Quest’anno l’economia italiana non andrà oltre la stagnazione. Con un Pil in crescita di tre decimali nel migliore dei casi, ovvero se la guerra dei dazi non indebolirà ulteriormente il commercio internazionale e se l’incertezza dei mercati sulle prospettive della politica di bilancio non peggiorerà le condizioni di finanziamento delle imprese. A una settimana dalle Considerazioni finali del governatore Ignazio Visco, Bankitalia aggiorna le sue proiezioni macro nell’ambito del consueto esercizio coordinato dell’Eurosistema e dimezza le stime di crescita: dal +0,6% di gennaio a un modesto +0,3%, lo stesso valore delle previsioni Istat. Nel 2020 e 2021 la ripresa si collocherebbe invece tra un +0,7 e un +0,9% (in lieve calo rispetto al +0,9% e +1% della proiezione di gennaio) in uno scenario che non incorpora l’aumento dell’Iva né altri interventi compensativi. La revisione rispetto a sei mesi fa – si legge nella Nota di Bankitalia – riflette soprattutto la maggior debolezza della domanda estera e «il protrarsi di condizioni di elevata incertezza rilevate nei sondaggi presso le imprese».

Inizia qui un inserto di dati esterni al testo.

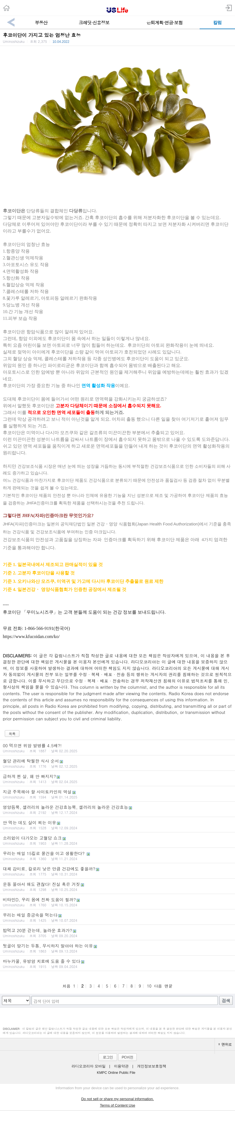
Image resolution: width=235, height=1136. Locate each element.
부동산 (41, 22)
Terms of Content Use (117, 1105)
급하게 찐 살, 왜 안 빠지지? (117, 778)
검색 (226, 1001)
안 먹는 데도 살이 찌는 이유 (117, 825)
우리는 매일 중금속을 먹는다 (117, 917)
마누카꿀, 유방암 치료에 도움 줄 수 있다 (117, 963)
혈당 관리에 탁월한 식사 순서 (117, 763)
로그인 (108, 1057)
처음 (66, 986)
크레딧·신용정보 (94, 22)
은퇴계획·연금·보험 (165, 22)
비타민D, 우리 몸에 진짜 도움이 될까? (117, 902)
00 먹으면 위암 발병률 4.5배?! (117, 747)
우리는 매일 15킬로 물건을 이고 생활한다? (117, 855)
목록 (12, 733)
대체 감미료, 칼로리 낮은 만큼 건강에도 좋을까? (117, 871)
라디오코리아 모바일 (88, 1066)
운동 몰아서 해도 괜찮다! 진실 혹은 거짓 (117, 886)
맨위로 (225, 1044)
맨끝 (168, 986)
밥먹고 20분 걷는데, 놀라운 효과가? (117, 932)
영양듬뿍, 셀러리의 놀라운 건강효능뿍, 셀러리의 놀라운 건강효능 (117, 809)
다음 (158, 986)
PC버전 (127, 1057)
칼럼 (217, 22)
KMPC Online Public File (116, 1073)
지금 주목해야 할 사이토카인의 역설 (117, 794)
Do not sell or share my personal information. (117, 1099)
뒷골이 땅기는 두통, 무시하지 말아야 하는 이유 (117, 948)
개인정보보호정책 (151, 1066)
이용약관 (121, 1066)
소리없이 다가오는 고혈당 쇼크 (117, 840)
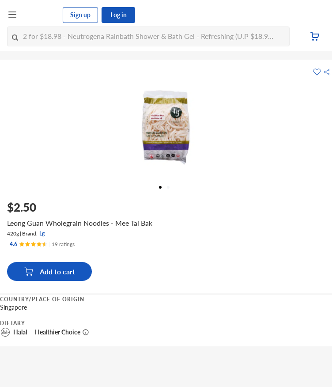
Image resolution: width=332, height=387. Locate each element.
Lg (42, 233)
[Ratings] (42, 244)
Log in (118, 15)
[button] (327, 72)
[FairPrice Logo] (40, 15)
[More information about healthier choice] (85, 332)
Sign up (80, 15)
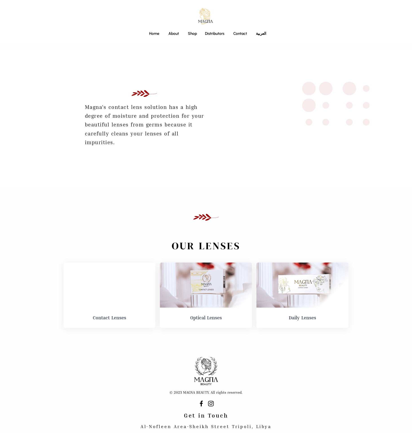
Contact (240, 33)
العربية (261, 33)
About (173, 33)
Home (154, 33)
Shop (192, 33)
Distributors (214, 33)
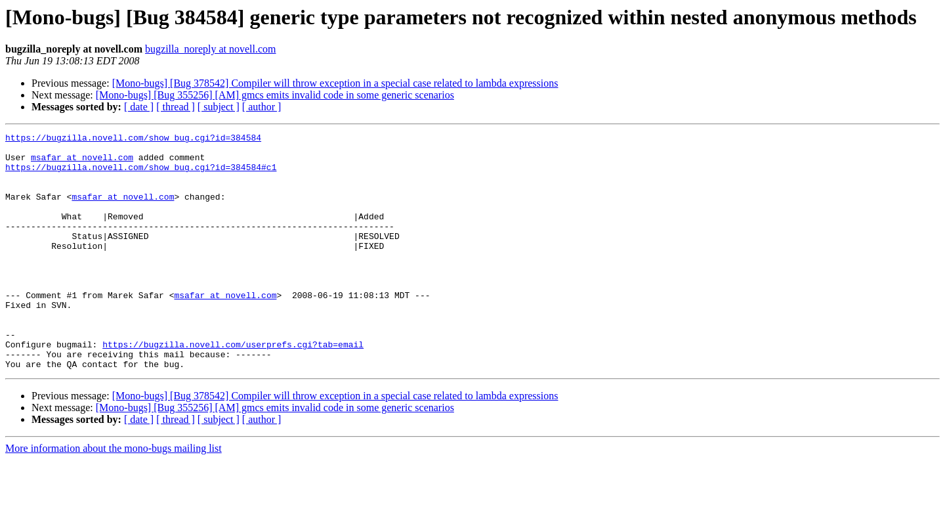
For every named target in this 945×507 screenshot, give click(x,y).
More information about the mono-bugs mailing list (113, 495)
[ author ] (262, 106)
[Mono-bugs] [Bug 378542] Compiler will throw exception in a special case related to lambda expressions (335, 83)
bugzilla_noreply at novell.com (210, 49)
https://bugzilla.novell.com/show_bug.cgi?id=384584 (133, 139)
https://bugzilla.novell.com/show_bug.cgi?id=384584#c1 (140, 175)
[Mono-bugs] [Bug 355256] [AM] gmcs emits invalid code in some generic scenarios (275, 94)
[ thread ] (175, 106)
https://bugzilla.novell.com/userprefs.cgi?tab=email (233, 387)
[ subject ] (219, 106)
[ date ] (139, 106)
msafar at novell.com (82, 163)
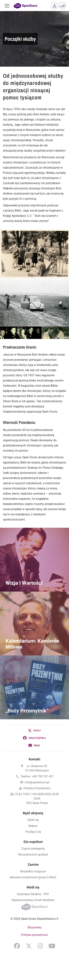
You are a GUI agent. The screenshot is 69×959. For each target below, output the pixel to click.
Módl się (33, 820)
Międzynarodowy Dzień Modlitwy (33, 900)
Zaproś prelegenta (33, 848)
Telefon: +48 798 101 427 (37, 776)
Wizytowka (34, 927)
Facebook (17, 945)
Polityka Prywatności (37, 788)
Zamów (33, 864)
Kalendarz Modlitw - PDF (33, 894)
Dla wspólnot (33, 842)
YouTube (52, 945)
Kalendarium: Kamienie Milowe (32, 644)
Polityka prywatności (34, 935)
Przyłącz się (33, 832)
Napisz (33, 826)
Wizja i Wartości (24, 583)
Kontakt (34, 759)
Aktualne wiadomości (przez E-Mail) (33, 877)
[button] (34, 730)
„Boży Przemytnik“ (27, 711)
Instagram (40, 945)
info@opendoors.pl (37, 782)
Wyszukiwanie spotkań (33, 854)
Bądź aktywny (33, 813)
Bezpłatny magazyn (33, 871)
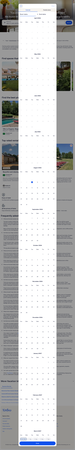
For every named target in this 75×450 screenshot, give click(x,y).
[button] (37, 27)
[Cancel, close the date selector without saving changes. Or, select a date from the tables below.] (21, 6)
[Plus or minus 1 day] (29, 439)
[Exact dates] (23, 439)
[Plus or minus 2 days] (35, 439)
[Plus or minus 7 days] (47, 439)
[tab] (28, 10)
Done (37, 443)
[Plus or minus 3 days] (41, 439)
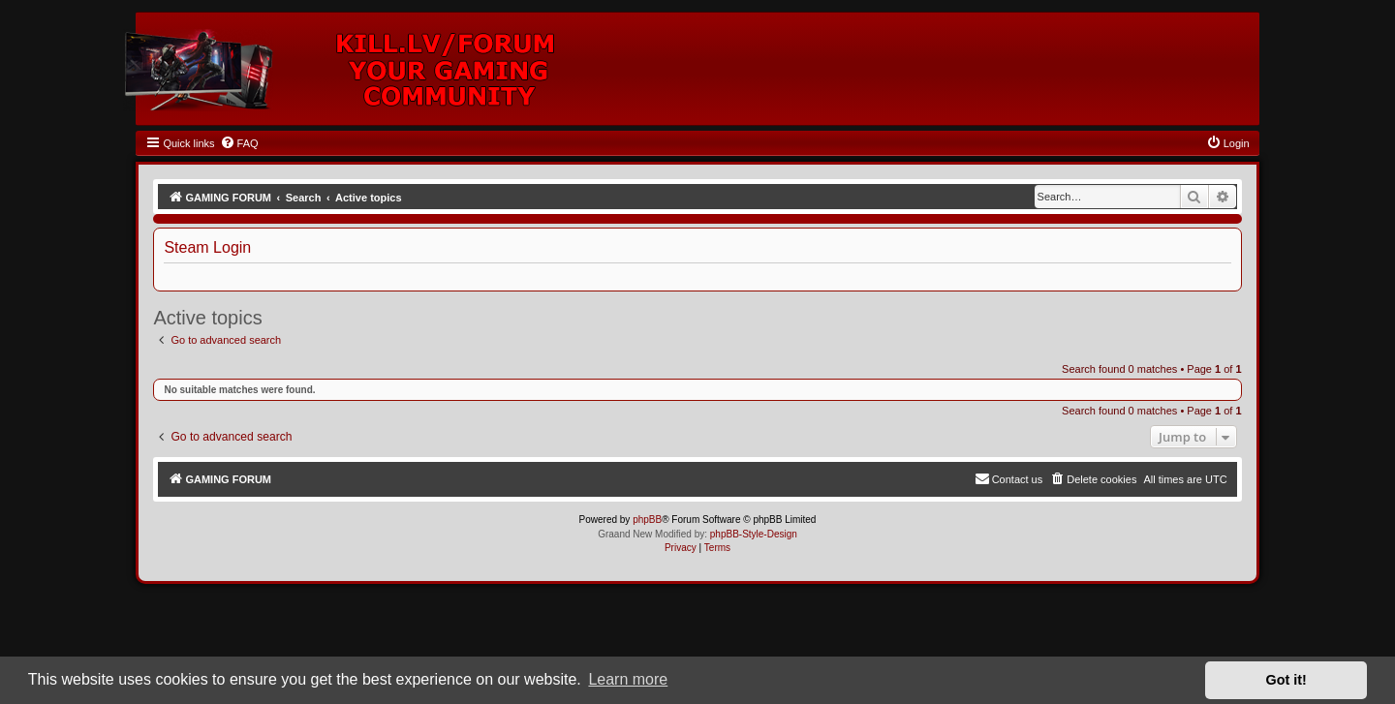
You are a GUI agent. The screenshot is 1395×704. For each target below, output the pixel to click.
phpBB (647, 519)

Dietro la debolissima congiuntura ci sono solo due motori: i consumi delle famiglie (+0,5%) e le esportazioni (+2,7%). I primi sospinti dagli effetti distributivi del Reddito di cittadinanza, le seconde in linea con la domanda estera (+2% in media d’anno con un cambio dollaro/euro fissato come esogena a 1,12). Il peso negativo si registra sulla spesa per investimenti, con una accumulazione di capitale produttivo in contrazione nel biennio 2019-20 e stagnante nel 2021. In cifre: si passa dal +0,6% di investimenti fissi lordi previsto lo scorso gennaio al -0,5% attuale, con un crollo degli investimenti in beni strumentali (-2% contro il +4% dell’anno scorso). Rispetto alle previsioni di gennaio scendono anche gli investimenti in costruzioni: dal +1,8% al +1,4% (contro il +2,2% realizzato l’anno scorso).
Dietro la frenata c’è l’incertezza sulle prospettive della domanda ma anche il graduale aumento dei costi di finanziamento. Un fattore, quest’ultimo, sicuramente legato allo spread ma anche a precise scelte di politica economica. La Relazione annuale di Bankitalia dedica un focus all’effetto della tassazione sul costo del credito e fa notare come l’introduzione dell’Ace (ovvero la possibilità di dedurre dall’Ires il rendimento del capitale) tra il 2012 e il 2017 abbia ridotto del 3% il cuneo fiscale sul costo del credito, contribuendo a un calo degli interessi pagati del 12%. Da quest’anno l’Ace è stato abrogato.
Tornando alle proiezioni di ieri, chiuse tra il 15 e il 22 maggio quindi prima della correzione Istat sul Pil del primo trimestre, Bankitalia vede un mercato del lavoro a sua volta rattrappito, soprattutto nei primi due anni del triennio, con un’occupazione in crescita dello 0,2% (contro lo 0,4 e lo 0,6% indicati a gennaio) e un tasso di disoccupazione invariato rispetto al 2018 (10,6%). Secondo gli analisti di palazzo Koch le uscite dal mercato determinate da “quota 100” «verrebbero solo in parte rimpiazzate da nuove assunzioni». Secondo Istat se nel primo trimestre le ore lavorate sono aumentate a un ritmo superiore a quello del Pil, ad aprile il mercato del lavoro s’è nuovamente stabilizzato. E vale ricordare che con le ultime correzioni nei conti trimestrali – oltre ai primi novanta giorni è stato rivisto anche il Pil del secondo trimestre del 2018 (da +0,1% a 0) – la fase di stagnazione in cui è entrata l’economia italiana dura ormai da quattro trimestri.
Le proiezioni si chiudono sui prezzi al consumo, che aumenterebbero dello 0,8% nella media di quest’anno, dell’1% nel 2020 e dell’1,5% nel 2021. Come nel resto dell’eurozona (+ 1,3% quest’anno con un Pil reale in crescita dell’1,2%) c’è il traino dovuto al graduale rafforzamento delle retribuzioni. Ma anche in questo caso le proiezioni sono corrette al ribasso di 0,2 punti percentuali quest’anno, 0,3 il prossimo e 0,1 nel 2021.